Né en 1955 à Saint-Louis, Souleymane Bachir Diagne est un philosophe sénégalais et un intellectuel public, attentif aux soubresauts de son temps, qu’il s’agisse de la crise en Casamance ou de la destruction des mausolées de Tombouctou, doublé d’un humaniste à l’ancienne. Logicien, spécialiste de l’histoire des sciences et de la philosophie islamique, ce passeur rare a enseigné, pendant vingt ans, au département de philosophie de l’Université Cheikh Anta Diop (UCAD) de Dakar, avant de s’expatrier aux Etats-Unis où il exerce la même profession, d’abord à Chicago (Northwestern University), puis aux départements de français et de philosophie de la prestigieuse université Columbia (New-York). Au physique, c’est une longue tige fluette, des bras interminables, une bouille souriante et chaleureuse, un calme de Bouddha.
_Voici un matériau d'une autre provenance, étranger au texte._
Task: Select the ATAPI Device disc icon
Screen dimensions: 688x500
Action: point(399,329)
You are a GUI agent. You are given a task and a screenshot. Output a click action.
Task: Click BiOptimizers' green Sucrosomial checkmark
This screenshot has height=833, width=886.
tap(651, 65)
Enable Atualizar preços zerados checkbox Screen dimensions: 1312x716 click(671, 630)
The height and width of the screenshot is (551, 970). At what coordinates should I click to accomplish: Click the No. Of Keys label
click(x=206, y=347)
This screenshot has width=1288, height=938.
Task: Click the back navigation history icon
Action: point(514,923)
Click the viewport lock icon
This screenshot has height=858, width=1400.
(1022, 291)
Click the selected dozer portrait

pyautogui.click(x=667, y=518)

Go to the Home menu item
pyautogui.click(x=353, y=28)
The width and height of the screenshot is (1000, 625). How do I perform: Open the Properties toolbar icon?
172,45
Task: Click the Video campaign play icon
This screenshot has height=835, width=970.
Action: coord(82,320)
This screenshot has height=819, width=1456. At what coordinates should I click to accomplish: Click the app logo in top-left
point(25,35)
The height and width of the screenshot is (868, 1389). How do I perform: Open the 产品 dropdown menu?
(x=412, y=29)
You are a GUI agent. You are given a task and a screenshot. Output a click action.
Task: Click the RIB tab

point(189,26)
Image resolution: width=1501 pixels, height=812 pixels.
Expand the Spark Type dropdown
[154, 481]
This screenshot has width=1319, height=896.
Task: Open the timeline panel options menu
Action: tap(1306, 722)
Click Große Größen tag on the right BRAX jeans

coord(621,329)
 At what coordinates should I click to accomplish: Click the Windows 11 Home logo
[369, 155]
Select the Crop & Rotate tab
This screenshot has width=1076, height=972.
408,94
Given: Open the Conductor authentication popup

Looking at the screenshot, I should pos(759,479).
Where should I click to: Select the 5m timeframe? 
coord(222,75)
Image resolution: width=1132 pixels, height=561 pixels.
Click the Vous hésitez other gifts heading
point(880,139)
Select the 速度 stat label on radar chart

Sa solide formation le dispense de toute forfanterie, il n’a rien à prouver et tout à partager avec humilité et passion. Cet ancien normalien, passé par la rue d’Ulm du temps où Louis Althusser et Jacques Derrida y dispensaient leur enseignement, agrégé et docteur, donne toujours l’impression de n’avoir jamais quitté les bancs de l’école. Il fut le conseiller à l’Education et à la Culture du président Abdou Diouf pendant six ans et ses étudiants n’y ont vu que du feu car le professeur Diagne n’a pas annulé un seul cours. Voilà un petit indice qui dit beaucoup sur l’auteur de Comment philosopher en Islam (1).
Renouer avec la falsafa
A ceux nombreux, qui lui demandent comme définir « la philosophie islamique », le natif de Saint-Louis répond clairement qu’il préfère parler de « philosophie en islam », pour bien indiquer ce qui s’est désigné, à partir du IXe siècle, par le mot grec arabisé de falsafa et continue, dans les centres intellectuels du monde musulman, la tradition de pensée philosophique grecque et hellénistique. Il s’agit, explique-t-il, de reprendre ensemble les questions philosophiques et les questions théologiques tout en brossant leur contexte historique. Les intelligences musulmanes ont pris en charge ces questionnements dès le départ. Car par-delà les colorations spécifiques à telle ou telle culture, il s’agit toujours de la même exigence : philosopher, c’est questionner ce qui est reçu ! En s’intéressant à l’islam, notre philosophe renoue aussi avec son héritage tidjaniyya et plus directement avec la lignée familiale qui compte plus d’un muqaddam (initiateur, guide spirituel).
Détour par Bergson
Le dernier ouvrage de Souleymane Bachir Diagne, intitulé Bergson Postcolonial (2), est issu d’une série de conférences données au Collège de France en 2011. Il annonce le grand retour d’Henri Bergson, à l’orée du XXIe siècle. Ironie de l’histoire, ce regain d’intérêt ne vient pas d’Europe mais du Sud. Pour la postérité, deux hommes aussi différents que le poète et futur président Léopold Sédar Senghor et le philosophe et poète Muhammad Iqbal ont en commun d’avoir pesé dans le destin de leur pays, le Sénégal et l’Inde, et d’avoir trouvé en Bergson une inspiration pour leur pensée et leur action. Souleymane Bachir Diagne décrit la triple rencontre tout en sondant les notions bergsoniennes de vie, d’élan, de nouveauté, de durée ou d’intuition dans la pensée de Léopold Sédar Senghor et de Mohamed Iqbal. Instructif, écrit dans une langue limpide, Bergson Postcolonial fournit maints clefs de compréhension, notamment, sur les liens entre islam et modernité ou sur la place et le devenir de l’homme d’Afrique.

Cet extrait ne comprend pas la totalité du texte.